Required work
Render every one of the lines below as a Markdown table with the columns No. and Entry. Skip the blank lines and number the rest in order.

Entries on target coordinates
☆ ☆ ☆ ☆ ☆

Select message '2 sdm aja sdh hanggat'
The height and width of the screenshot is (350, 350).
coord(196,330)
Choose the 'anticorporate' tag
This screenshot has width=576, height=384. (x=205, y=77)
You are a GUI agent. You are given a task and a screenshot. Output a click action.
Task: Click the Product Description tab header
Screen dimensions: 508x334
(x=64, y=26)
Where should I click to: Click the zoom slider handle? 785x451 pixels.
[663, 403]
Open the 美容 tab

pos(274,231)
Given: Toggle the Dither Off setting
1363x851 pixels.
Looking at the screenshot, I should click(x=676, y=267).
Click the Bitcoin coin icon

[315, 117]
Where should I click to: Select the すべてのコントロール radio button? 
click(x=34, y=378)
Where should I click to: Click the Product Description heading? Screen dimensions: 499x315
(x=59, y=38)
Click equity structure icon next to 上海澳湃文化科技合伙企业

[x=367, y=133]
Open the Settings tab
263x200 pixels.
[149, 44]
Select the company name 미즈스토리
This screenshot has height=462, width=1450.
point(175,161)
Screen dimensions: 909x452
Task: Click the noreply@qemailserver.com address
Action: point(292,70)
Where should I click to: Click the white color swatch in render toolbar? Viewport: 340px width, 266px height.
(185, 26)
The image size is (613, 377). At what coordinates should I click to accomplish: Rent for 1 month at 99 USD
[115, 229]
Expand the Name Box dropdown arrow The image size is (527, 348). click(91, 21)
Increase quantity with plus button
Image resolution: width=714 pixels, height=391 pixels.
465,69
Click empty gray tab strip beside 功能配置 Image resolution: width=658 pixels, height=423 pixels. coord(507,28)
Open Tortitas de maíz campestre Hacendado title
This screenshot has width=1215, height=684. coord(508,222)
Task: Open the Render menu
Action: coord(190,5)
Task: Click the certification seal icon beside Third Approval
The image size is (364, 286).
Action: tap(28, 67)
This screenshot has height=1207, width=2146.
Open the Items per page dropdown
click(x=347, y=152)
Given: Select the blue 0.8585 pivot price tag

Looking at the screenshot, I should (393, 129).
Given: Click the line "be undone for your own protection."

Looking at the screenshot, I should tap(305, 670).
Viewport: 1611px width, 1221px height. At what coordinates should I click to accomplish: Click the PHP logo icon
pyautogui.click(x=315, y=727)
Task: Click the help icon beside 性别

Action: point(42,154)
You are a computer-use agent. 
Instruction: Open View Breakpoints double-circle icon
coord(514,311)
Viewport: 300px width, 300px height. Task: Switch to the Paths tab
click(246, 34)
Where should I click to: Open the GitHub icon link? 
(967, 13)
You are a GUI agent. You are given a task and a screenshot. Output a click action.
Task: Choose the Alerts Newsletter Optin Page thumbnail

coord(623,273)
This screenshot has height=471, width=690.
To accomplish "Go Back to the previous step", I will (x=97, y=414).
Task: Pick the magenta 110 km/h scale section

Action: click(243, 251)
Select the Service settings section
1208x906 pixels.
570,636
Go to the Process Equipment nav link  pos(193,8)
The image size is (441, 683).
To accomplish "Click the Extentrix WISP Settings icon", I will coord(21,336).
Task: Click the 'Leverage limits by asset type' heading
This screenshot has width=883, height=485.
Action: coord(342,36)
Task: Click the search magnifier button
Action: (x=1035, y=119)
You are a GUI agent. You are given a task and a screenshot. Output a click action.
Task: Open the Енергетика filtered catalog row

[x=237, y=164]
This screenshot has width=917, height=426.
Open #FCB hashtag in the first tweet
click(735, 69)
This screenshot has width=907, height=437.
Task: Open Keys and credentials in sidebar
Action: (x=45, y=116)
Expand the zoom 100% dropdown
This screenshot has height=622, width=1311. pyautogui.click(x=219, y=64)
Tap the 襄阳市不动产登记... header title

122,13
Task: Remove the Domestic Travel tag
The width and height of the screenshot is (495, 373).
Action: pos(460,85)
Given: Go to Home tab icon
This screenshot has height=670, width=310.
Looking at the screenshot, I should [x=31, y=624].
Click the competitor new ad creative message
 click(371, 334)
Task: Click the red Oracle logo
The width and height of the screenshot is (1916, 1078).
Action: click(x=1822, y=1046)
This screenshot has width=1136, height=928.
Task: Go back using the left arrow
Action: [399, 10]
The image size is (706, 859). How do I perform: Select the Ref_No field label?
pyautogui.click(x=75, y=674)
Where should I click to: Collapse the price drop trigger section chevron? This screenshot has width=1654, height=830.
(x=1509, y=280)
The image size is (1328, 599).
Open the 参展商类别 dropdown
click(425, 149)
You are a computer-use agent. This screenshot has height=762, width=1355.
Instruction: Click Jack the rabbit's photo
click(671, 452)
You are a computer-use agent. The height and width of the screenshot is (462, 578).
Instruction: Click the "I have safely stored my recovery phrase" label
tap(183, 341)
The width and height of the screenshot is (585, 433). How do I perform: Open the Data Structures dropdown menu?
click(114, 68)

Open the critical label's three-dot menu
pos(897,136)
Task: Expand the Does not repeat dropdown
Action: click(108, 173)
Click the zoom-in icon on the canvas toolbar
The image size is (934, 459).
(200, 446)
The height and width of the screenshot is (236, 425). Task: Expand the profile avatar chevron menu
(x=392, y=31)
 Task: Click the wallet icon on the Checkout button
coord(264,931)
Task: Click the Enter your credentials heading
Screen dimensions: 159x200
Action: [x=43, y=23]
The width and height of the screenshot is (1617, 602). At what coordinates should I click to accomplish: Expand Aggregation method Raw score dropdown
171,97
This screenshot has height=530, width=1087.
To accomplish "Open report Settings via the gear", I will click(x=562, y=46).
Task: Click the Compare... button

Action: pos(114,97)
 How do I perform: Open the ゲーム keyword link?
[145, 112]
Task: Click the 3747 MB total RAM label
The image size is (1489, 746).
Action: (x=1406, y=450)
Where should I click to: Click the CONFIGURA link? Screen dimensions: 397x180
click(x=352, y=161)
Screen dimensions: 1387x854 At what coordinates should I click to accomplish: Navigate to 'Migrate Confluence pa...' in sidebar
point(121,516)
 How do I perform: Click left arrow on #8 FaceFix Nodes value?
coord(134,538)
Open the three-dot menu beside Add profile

☆ ☆ ☆ ☆ ☆

Solution
| No. | Entry |
|---|---|
| 1 | Select message '2 sdm aja sdh hanggat' |
| 2 | The height and width of the screenshot is (350, 350). |
| 3 | coord(196,330) |
| 4 | Choose the 'anticorporate' tag |
| 5 | This screenshot has width=576, height=384. (x=205, y=77) |
| 6 | You are a GUI agent. You are given a task and a screenshot. Output a click action. |
| 7 | Task: Click the Product Description tab header |
| 8 | Screen dimensions: 508x334 |
| 9 | (x=64, y=26) |
| 10 | Where should I click to: Click the zoom slider handle? 785x451 pixels. |
| 11 | [663, 403] |
| 12 | Open the 美容 tab |
| 13 | pos(274,231) |
| 14 | Given: Toggle the Dither Off setting |
| 15 | 1363x851 pixels. |
| 16 | Looking at the screenshot, I should click(x=676, y=267). |
| 17 | Click the Bitcoin coin icon |
| 18 | [315, 117] |
| 19 | Where should I click to: Select the すべてのコントロール radio button?  |
| 20 | click(x=34, y=378) |
| 21 | Where should I click to: Click the Product Description heading? Screen dimensions: 499x315 |
| 22 | (x=59, y=38) |
| 23 | Click equity structure icon next to 上海澳湃文化科技合伙企业 |
| 24 | [x=367, y=133] |
| 25 | Open the Settings tab |
| 26 | 263x200 pixels. |
| 27 | [149, 44] |
| 28 | Select the company name 미즈스토리 |
| 29 | This screenshot has height=462, width=1450. |
| 30 | point(175,161) |
| 31 | Screen dimensions: 909x452 |
| 32 | Task: Click the noreply@qemailserver.com address |
| 33 | Action: point(292,70) |
| 34 | Where should I click to: Click the white color swatch in render toolbar? Viewport: 340px width, 266px height. |
| 35 | (185, 26) |
| 36 | The image size is (613, 377). At what coordinates should I click to accomplish: Rent for 1 month at 99 USD |
| 37 | [115, 229] |
| 38 | Expand the Name Box dropdown arrow The image size is (527, 348). click(91, 21) |
| 39 | Increase quantity with plus button |
| 40 | Image resolution: width=714 pixels, height=391 pixels. |
| 41 | 465,69 |
| 42 | Click empty gray tab strip beside 功能配置 Image resolution: width=658 pixels, height=423 pixels. coord(507,28) |
| 43 | Open Tortitas de maíz campestre Hacendado title |
| 44 | This screenshot has width=1215, height=684. coord(508,222) |
| 45 | Task: Open the Render menu |
| 46 | Action: coord(190,5) |
| 47 | Task: Click the certification seal icon beside Third Approval |
| 48 | The image size is (364, 286). |
| 49 | Action: tap(28, 67) |
| 50 | This screenshot has height=1207, width=2146. |
| 51 | Open the Items per page dropdown |
| 52 | click(x=347, y=152) |
| 53 | Given: Select the blue 0.8585 pivot price tag |
| 54 | Looking at the screenshot, I should (393, 129). |
| 55 | Given: Click the line "be undone for your own protection." |
| 56 | Looking at the screenshot, I should tap(305, 670). |
| 57 | Viewport: 1611px width, 1221px height. At what coordinates should I click to accomplish: Click the PHP logo icon |
| 58 | pyautogui.click(x=315, y=727) |
| 59 | Task: Click the help icon beside 性别 |
| 60 | Action: point(42,154) |
| 61 | You are a computer-use agent.  |
| 62 | Instruction: Open View Breakpoints double-circle icon |
| 63 | coord(514,311) |
| 64 | Viewport: 300px width, 300px height. Task: Switch to the Paths tab |
| 65 | click(246, 34) |
| 66 | Where should I click to: Open the GitHub icon link?  |
| 67 | (967, 13) |
| 68 | You are a GUI agent. You are given a task and a screenshot. Output a click action. |
| 69 | Task: Choose the Alerts Newsletter Optin Page thumbnail |
| 70 | coord(623,273) |
| 71 | This screenshot has height=471, width=690. |
| 72 | To accomplish "Go Back to the previous step", I will (x=97, y=414). |
| 73 | Task: Pick the magenta 110 km/h scale section |
| 74 | Action: click(243, 251) |
| 75 | Select the Service settings section |
| 76 | 1208x906 pixels. |
| 77 | 570,636 |
| 78 | Go to the Process Equipment nav link  pos(193,8) |
| 79 | The image size is (441, 683). |
| 80 | To accomplish "Click the Extentrix WISP Settings icon", I will coord(21,336). |
| 81 | Task: Click the 'Leverage limits by asset type' heading |
| 82 | This screenshot has width=883, height=485. |
| 83 | Action: coord(342,36) |
| 84 | Task: Click the search magnifier button |
| 85 | Action: (x=1035, y=119) |
| 86 | You are a GUI agent. You are given a task and a screenshot. Output a click action. |
| 87 | Task: Open the Енергетика filtered catalog row |
| 88 | [x=237, y=164] |
| 89 | This screenshot has width=917, height=426. |
| 90 | Open #FCB hashtag in the first tweet |
| 91 | click(735, 69) |
| 92 | This screenshot has width=907, height=437. |
| 93 | Task: Open Keys and credentials in sidebar |
| 94 | Action: (x=45, y=116) |
| 95 | Expand the zoom 100% dropdown |
| 96 | This screenshot has height=622, width=1311. pyautogui.click(x=219, y=64) |
| 97 | Tap the 襄阳市不动产登记... header title |
| 98 | 122,13 |
| 99 | Task: Remove the Domestic Travel tag |
| 100 | The width and height of the screenshot is (495, 373). |
| 101 | Action: pos(460,85) |
| 102 | Given: Go to Home tab icon |
| 103 | This screenshot has height=670, width=310. |
| 104 | Looking at the screenshot, I should [x=31, y=624]. |
| 105 | Click the competitor new ad creative message |
| 106 |  click(371, 334) |
| 107 | Task: Click the red Oracle logo |
| 108 | The width and height of the screenshot is (1916, 1078). |
| 109 | Action: click(x=1822, y=1046) |
| 110 | This screenshot has width=1136, height=928. |
| 111 | Task: Go back using the left arrow |
| 112 | Action: [399, 10] |
| 113 | The image size is (706, 859). How do I perform: Select the Ref_No field label? |
| 114 | pyautogui.click(x=75, y=674) |
| 115 | Where should I click to: Collapse the price drop trigger section chevron? This screenshot has width=1654, height=830. |
| 116 | (x=1509, y=280) |
| 117 | The image size is (1328, 599). |
| 118 | Open the 参展商类别 dropdown |
| 119 | click(425, 149) |
| 120 | You are a computer-use agent. This screenshot has height=762, width=1355. |
| 121 | Instruction: Click Jack the rabbit's photo |
| 122 | click(671, 452) |
| 123 | You are a computer-use agent. The height and width of the screenshot is (462, 578). |
| 124 | Instruction: Click the "I have safely stored my recovery phrase" label |
| 125 | tap(183, 341) |
| 126 | The width and height of the screenshot is (585, 433). How do I perform: Open the Data Structures dropdown menu? |
| 127 | click(114, 68) |
| 128 | Open the critical label's three-dot menu |
| 129 | pos(897,136) |
| 130 | Task: Expand the Does not repeat dropdown |
| 131 | Action: click(108, 173) |
| 132 | Click the zoom-in icon on the canvas toolbar |
| 133 | The image size is (934, 459). |
| 134 | (200, 446) |
| 135 | The height and width of the screenshot is (236, 425). Task: Expand the profile avatar chevron menu |
| 136 | (x=392, y=31) |
| 137 |  Task: Click the wallet icon on the Checkout button |
| 138 | coord(264,931) |
| 139 | Task: Click the Enter your credentials heading |
| 140 | Screen dimensions: 159x200 |
| 141 | Action: [x=43, y=23] |
| 142 | The width and height of the screenshot is (1617, 602). At what coordinates should I click to accomplish: Expand Aggregation method Raw score dropdown |
| 143 | 171,97 |
| 144 | This screenshot has height=530, width=1087. |
| 145 | To accomplish "Open report Settings via the gear", I will click(x=562, y=46). |
| 146 | Task: Click the Compare... button |
| 147 | Action: pos(114,97) |
| 148 |  How do I perform: Open the ゲーム keyword link? |
| 149 | [145, 112] |
| 150 | Task: Click the 3747 MB total RAM label |
| 151 | The image size is (1489, 746). |
| 152 | Action: (x=1406, y=450) |
| 153 | Where should I click to: Click the CONFIGURA link? Screen dimensions: 397x180 |
| 154 | click(x=352, y=161) |
| 155 | Screen dimensions: 1387x854 At what coordinates should I click to accomplish: Navigate to 'Migrate Confluence pa...' in sidebar |
| 156 | point(121,516) |
| 157 |  How do I perform: Click left arrow on #8 FaceFix Nodes value? |
| 158 | coord(134,538) |
| 159 | Open the three-dot menu beside Add profile |